### What to do
In full and without deviation, write out the entries that follow.

[Data records]
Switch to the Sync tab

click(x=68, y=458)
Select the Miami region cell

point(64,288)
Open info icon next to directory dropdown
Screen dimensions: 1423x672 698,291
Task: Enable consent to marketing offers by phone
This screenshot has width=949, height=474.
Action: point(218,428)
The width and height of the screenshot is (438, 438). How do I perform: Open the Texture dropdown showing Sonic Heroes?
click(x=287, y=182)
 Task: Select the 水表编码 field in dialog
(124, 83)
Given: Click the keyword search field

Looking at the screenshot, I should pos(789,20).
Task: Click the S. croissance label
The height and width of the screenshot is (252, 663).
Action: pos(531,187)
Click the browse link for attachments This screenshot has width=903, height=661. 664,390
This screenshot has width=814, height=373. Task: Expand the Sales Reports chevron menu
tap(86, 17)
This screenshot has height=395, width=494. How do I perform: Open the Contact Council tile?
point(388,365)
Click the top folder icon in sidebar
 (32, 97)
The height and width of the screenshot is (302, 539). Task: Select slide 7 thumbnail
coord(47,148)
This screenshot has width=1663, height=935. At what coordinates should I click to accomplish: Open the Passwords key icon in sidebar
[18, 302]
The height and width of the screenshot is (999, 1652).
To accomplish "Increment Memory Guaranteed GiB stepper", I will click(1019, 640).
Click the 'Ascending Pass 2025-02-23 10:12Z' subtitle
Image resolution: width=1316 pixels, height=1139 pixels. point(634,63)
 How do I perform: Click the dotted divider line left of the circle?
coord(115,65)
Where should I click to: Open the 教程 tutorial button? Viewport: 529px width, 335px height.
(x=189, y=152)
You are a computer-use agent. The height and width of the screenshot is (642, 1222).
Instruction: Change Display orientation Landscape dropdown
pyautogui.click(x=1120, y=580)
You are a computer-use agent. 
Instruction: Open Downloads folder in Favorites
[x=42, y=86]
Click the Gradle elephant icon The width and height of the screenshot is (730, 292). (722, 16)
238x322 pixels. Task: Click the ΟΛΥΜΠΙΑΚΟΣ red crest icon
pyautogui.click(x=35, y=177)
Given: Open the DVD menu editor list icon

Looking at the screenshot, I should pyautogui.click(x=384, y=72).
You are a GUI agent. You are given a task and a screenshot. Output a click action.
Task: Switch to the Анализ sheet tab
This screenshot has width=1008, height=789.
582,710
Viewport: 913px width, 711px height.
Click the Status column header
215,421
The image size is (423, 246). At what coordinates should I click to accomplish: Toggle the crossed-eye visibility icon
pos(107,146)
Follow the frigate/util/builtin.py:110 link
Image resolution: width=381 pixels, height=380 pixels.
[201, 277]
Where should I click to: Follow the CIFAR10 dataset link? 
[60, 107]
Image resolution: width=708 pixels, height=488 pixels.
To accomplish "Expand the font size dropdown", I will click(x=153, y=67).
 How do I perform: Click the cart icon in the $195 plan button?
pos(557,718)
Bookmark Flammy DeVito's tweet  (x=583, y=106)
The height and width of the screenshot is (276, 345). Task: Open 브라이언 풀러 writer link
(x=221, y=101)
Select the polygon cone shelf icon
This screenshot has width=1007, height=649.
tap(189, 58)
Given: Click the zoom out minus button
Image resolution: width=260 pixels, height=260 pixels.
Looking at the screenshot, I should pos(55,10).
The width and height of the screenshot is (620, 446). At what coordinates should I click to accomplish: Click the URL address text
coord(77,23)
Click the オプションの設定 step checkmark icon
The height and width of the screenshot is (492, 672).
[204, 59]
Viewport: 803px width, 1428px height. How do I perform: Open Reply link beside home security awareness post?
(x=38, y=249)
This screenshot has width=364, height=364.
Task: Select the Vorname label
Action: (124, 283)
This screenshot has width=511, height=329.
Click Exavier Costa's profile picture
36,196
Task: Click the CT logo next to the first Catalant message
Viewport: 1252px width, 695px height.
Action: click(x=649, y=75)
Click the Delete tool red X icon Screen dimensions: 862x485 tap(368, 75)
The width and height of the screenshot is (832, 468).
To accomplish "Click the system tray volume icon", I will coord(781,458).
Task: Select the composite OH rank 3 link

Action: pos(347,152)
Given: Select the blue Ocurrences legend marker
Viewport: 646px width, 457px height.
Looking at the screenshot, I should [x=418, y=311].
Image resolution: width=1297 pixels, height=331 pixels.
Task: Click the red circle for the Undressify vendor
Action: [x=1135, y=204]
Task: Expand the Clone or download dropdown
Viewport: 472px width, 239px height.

### Exercise result
Switch to the Sync tab

click(x=68, y=458)
Select the Miami region cell

point(64,288)
Open info icon next to directory dropdown
Screen dimensions: 1423x672 698,291
Task: Enable consent to marketing offers by phone
This screenshot has width=949, height=474.
Action: point(218,428)
The width and height of the screenshot is (438, 438). How do I perform: Open the Texture dropdown showing Sonic Heroes?
click(x=287, y=182)
 Task: Select the 水表编码 field in dialog
(124, 83)
Given: Click the keyword search field

Looking at the screenshot, I should pos(789,20).
Task: Click the S. croissance label
The height and width of the screenshot is (252, 663).
Action: pos(531,187)
Click the browse link for attachments This screenshot has width=903, height=661. 664,390
This screenshot has width=814, height=373. Task: Expand the Sales Reports chevron menu
tap(86, 17)
This screenshot has height=395, width=494. How do I perform: Open the Contact Council tile?
point(388,365)
Click the top folder icon in sidebar
 (32, 97)
The height and width of the screenshot is (302, 539). Task: Select slide 7 thumbnail
coord(47,148)
This screenshot has width=1663, height=935. At what coordinates should I click to accomplish: Open the Passwords key icon in sidebar
[18, 302]
The height and width of the screenshot is (999, 1652).
To accomplish "Increment Memory Guaranteed GiB stepper", I will click(1019, 640).
Click the 'Ascending Pass 2025-02-23 10:12Z' subtitle
Image resolution: width=1316 pixels, height=1139 pixels. point(634,63)
 How do I perform: Click the dotted divider line left of the circle?
coord(115,65)
Where should I click to: Open the 教程 tutorial button? Viewport: 529px width, 335px height.
(x=189, y=152)
You are a computer-use agent. The height and width of the screenshot is (642, 1222).
Instruction: Change Display orientation Landscape dropdown
pyautogui.click(x=1120, y=580)
You are a computer-use agent. 
Instruction: Open Downloads folder in Favorites
[x=42, y=86]
Click the Gradle elephant icon The width and height of the screenshot is (730, 292). (722, 16)
238x322 pixels. Task: Click the ΟΛΥΜΠΙΑΚΟΣ red crest icon
pyautogui.click(x=35, y=177)
Given: Open the DVD menu editor list icon

Looking at the screenshot, I should pyautogui.click(x=384, y=72).
You are a GUI agent. You are given a task and a screenshot. Output a click action.
Task: Switch to the Анализ sheet tab
This screenshot has width=1008, height=789.
582,710
Viewport: 913px width, 711px height.
Click the Status column header
215,421
The image size is (423, 246). At what coordinates should I click to accomplish: Toggle the crossed-eye visibility icon
pos(107,146)
Follow the frigate/util/builtin.py:110 link
Image resolution: width=381 pixels, height=380 pixels.
[201, 277]
Where should I click to: Follow the CIFAR10 dataset link? 
[60, 107]
Image resolution: width=708 pixels, height=488 pixels.
To accomplish "Expand the font size dropdown", I will click(x=153, y=67).
 How do I perform: Click the cart icon in the $195 plan button?
pos(557,718)
Bookmark Flammy DeVito's tweet  (x=583, y=106)
The height and width of the screenshot is (276, 345). Task: Open 브라이언 풀러 writer link
(x=221, y=101)
Select the polygon cone shelf icon
This screenshot has width=1007, height=649.
tap(189, 58)
Given: Click the zoom out minus button
Image resolution: width=260 pixels, height=260 pixels.
Looking at the screenshot, I should pos(55,10).
The width and height of the screenshot is (620, 446). At what coordinates should I click to accomplish: Click the URL address text
coord(77,23)
Click the オプションの設定 step checkmark icon
The height and width of the screenshot is (492, 672).
[204, 59]
Viewport: 803px width, 1428px height. How do I perform: Open Reply link beside home security awareness post?
(x=38, y=249)
This screenshot has width=364, height=364.
Task: Select the Vorname label
Action: (124, 283)
This screenshot has width=511, height=329.
Click Exavier Costa's profile picture
36,196
Task: Click the CT logo next to the first Catalant message
Viewport: 1252px width, 695px height.
Action: click(x=649, y=75)
Click the Delete tool red X icon Screen dimensions: 862x485 tap(368, 75)
The width and height of the screenshot is (832, 468).
To accomplish "Click the system tray volume icon", I will coord(781,458).
Task: Select the composite OH rank 3 link

Action: pos(347,152)
Given: Select the blue Ocurrences legend marker
Viewport: 646px width, 457px height.
Looking at the screenshot, I should [x=418, y=311].
Image resolution: width=1297 pixels, height=331 pixels.
Task: Click the red circle for the Undressify vendor
Action: [x=1135, y=204]
Task: Expand the Clone or download dropdown
Viewport: 472px width, 239px height.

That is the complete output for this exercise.